Lazos De Sangre Y Luna

Capitulo 45: Donde Nace El Silencio

Los días posteriores al ritual fueron extraños. No porque la calma hubiese regresado, sino porque el mundo parecía redescubriéndose a sí mismo. La tierra, antes tensa como una herida mal cerrada, comenzó a respirar. Los vientos recuperaron su curso. Los árboles hablaron nuevamente en susurros. Incluso el cielo —aún marcado por la fisura que Virelya había abierto— mostraba señales de querer sanar.

Pero no todos habían sobrevivido al equilibrio restaurado.

Algunos miembros del círculo habían entregado tanto de sí que no despertaron. Otros lo hicieron, pero sin memoria. Sus mentes quedaron vacías, incapaces de sostener el peso de las verdades enfrentadas.

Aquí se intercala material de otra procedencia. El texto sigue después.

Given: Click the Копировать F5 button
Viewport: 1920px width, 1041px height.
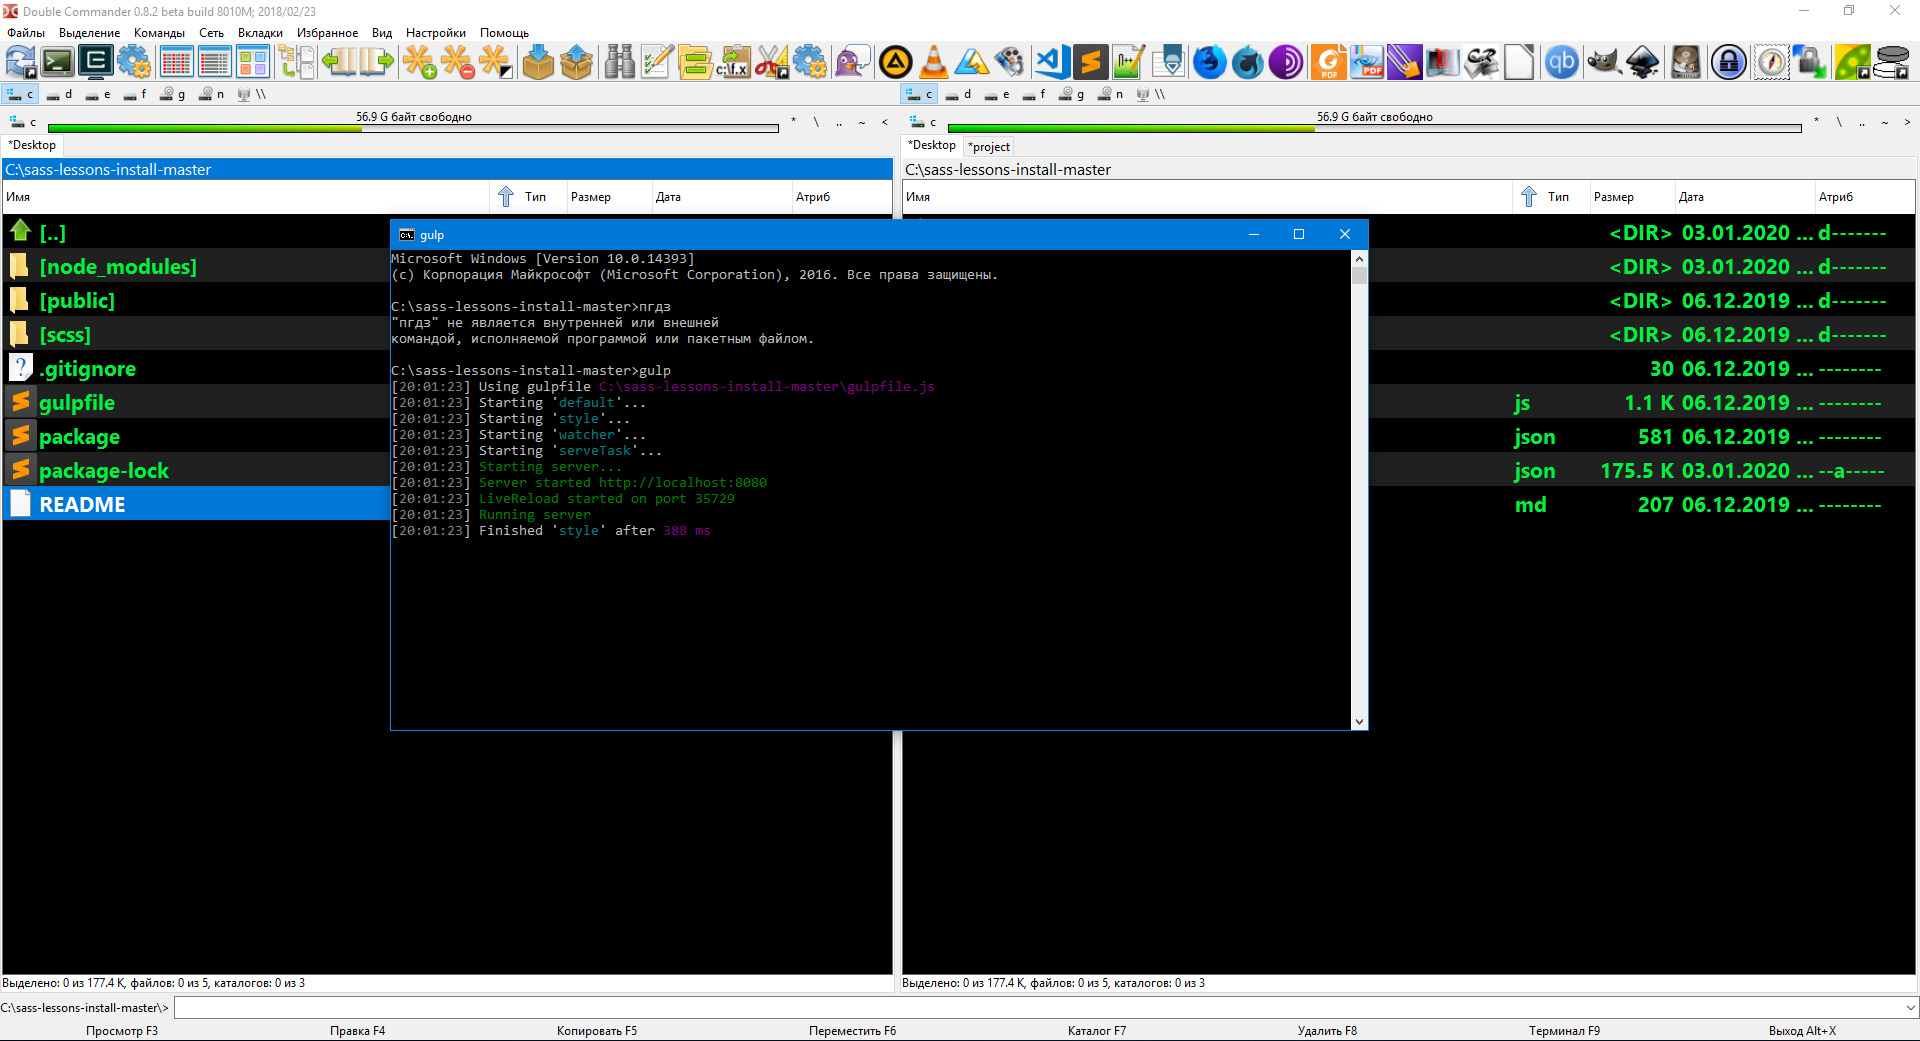Looking at the screenshot, I should [596, 1031].
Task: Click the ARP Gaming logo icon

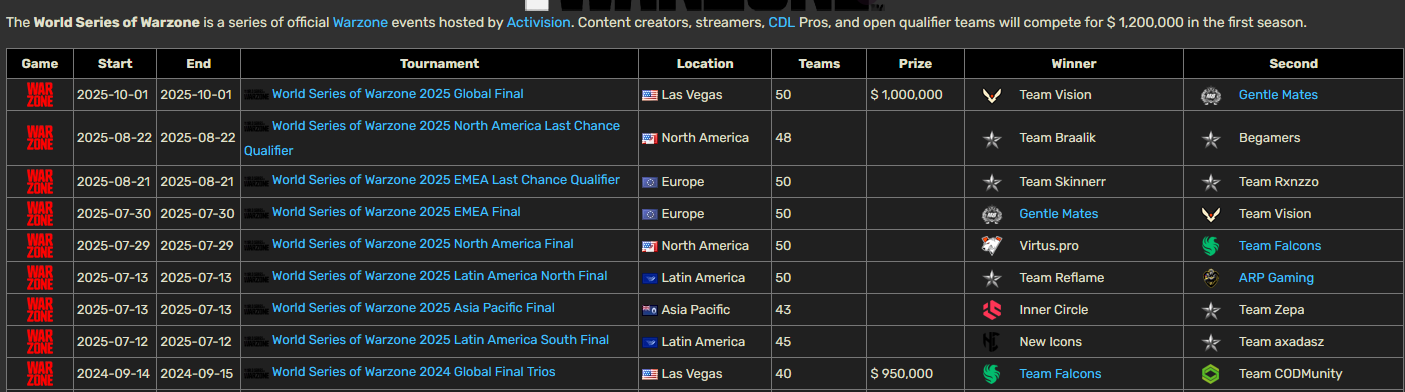Action: click(1211, 278)
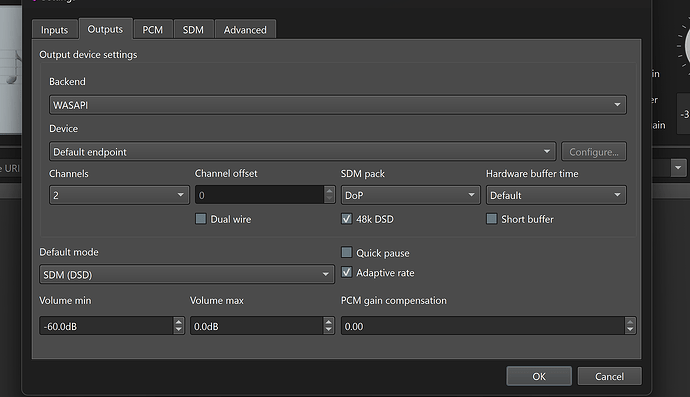Click the Volume min stepper arrows
The width and height of the screenshot is (690, 397).
pos(178,326)
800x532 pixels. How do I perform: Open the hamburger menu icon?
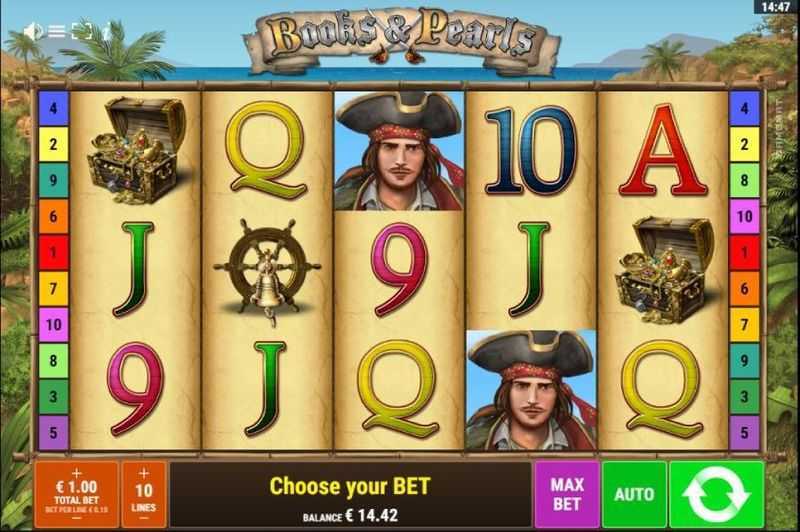(56, 32)
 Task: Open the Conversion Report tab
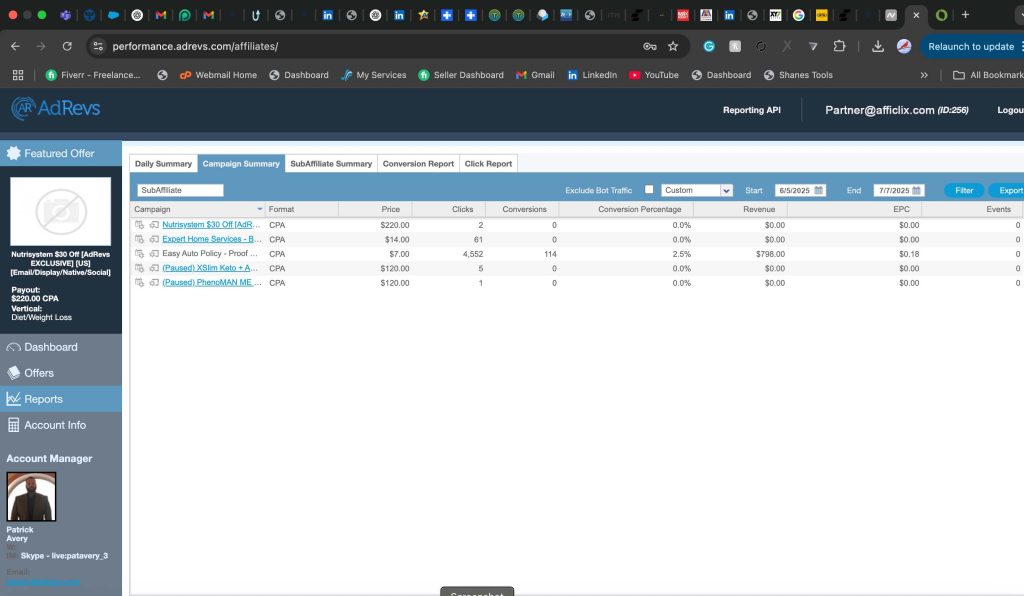418,163
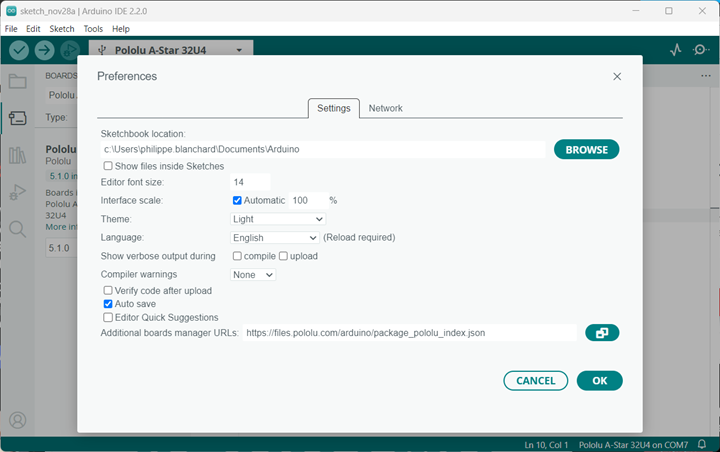Enable Editor Quick Suggestions checkbox
Image resolution: width=720 pixels, height=452 pixels.
click(108, 317)
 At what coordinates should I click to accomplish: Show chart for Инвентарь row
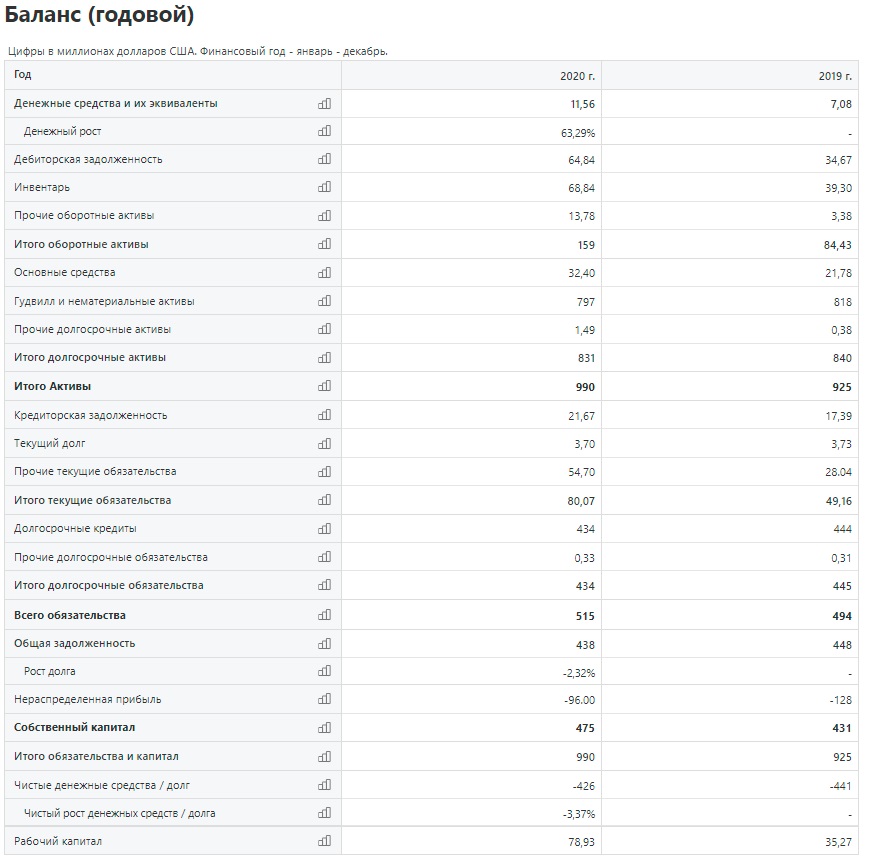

Kaelen aún descansaba en la cámara sagrada del Templo de los Veladores. Su cuerpo resistía, pero su alma flotaba entre dos planos. Había contenido el centro del ritual, anclado al dolor, al pasado, al sacrificio colectivo. Y ahora estaba atrapado entre los recuerdos de todos… y el olvido absoluto.

Sariah lo visitaba cada amanecer.

No hablaba.

Solo le ofrecía su presencia, una constancia silenciosa. Le leía pasajes del libro de Serena, le contaba lo que ocurría en los clanes, y a veces simplemente se sentaba junto a él, compartiendo el peso de la espera.

Mientras tanto, en el mundo exterior, el eco de la victoria se transformaba en una pregunta:

—¿Y ahora?

El equilibrio no era lo mismo que la paz. Sin Virelya, las fuerzas que se mantenían neutrales comenzaban a inquietarse. Había facciones que se alimentaban del conflicto, y otras que empezaban a temer la centralización del poder en una sola figura: Sariah.

Durante una reunión del nuevo Consejo de Sangre y Luna, una joven del Clan del Alba alzó la voz.

—Nos has salvado, sí. Pero también has absorbido un poder que antes estaba repartido. ¿Qué te diferencia ahora de ella?

Sariah no respondió de inmediato. Caminó hasta el centro de la sala y depositó sobre la mesa el medallón que la vinculaba al linaje de Serena.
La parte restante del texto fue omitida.